[Start of section]

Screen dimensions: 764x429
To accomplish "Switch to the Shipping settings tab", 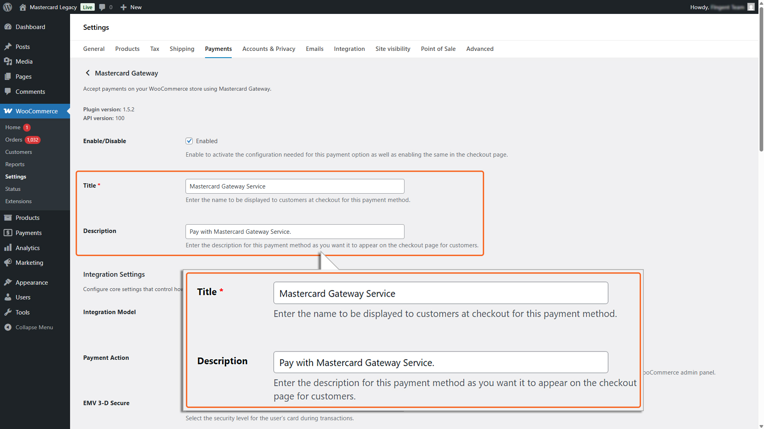I will [x=182, y=49].

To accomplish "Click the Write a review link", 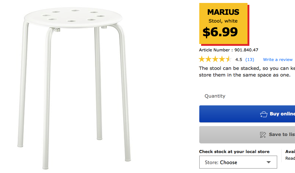I will (x=278, y=60).
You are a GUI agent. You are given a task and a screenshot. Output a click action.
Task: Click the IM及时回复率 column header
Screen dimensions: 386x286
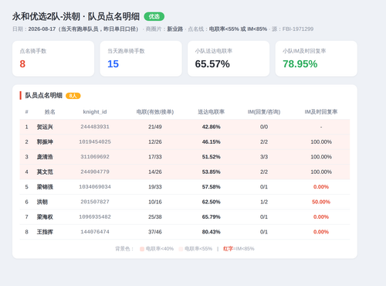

[End of section]

◆ **What is expected**
A word-for-word copy of the lines from the one with "You are a GUI" through the last line of the data above is required, with both end lines included and no pictures.

◆ **Answer to this problem**
You are a GUI agent. You are given a task and a screenshot. Output a click action.
Task: Click the IM及时回复率 column header
Screen dimensions: 386x286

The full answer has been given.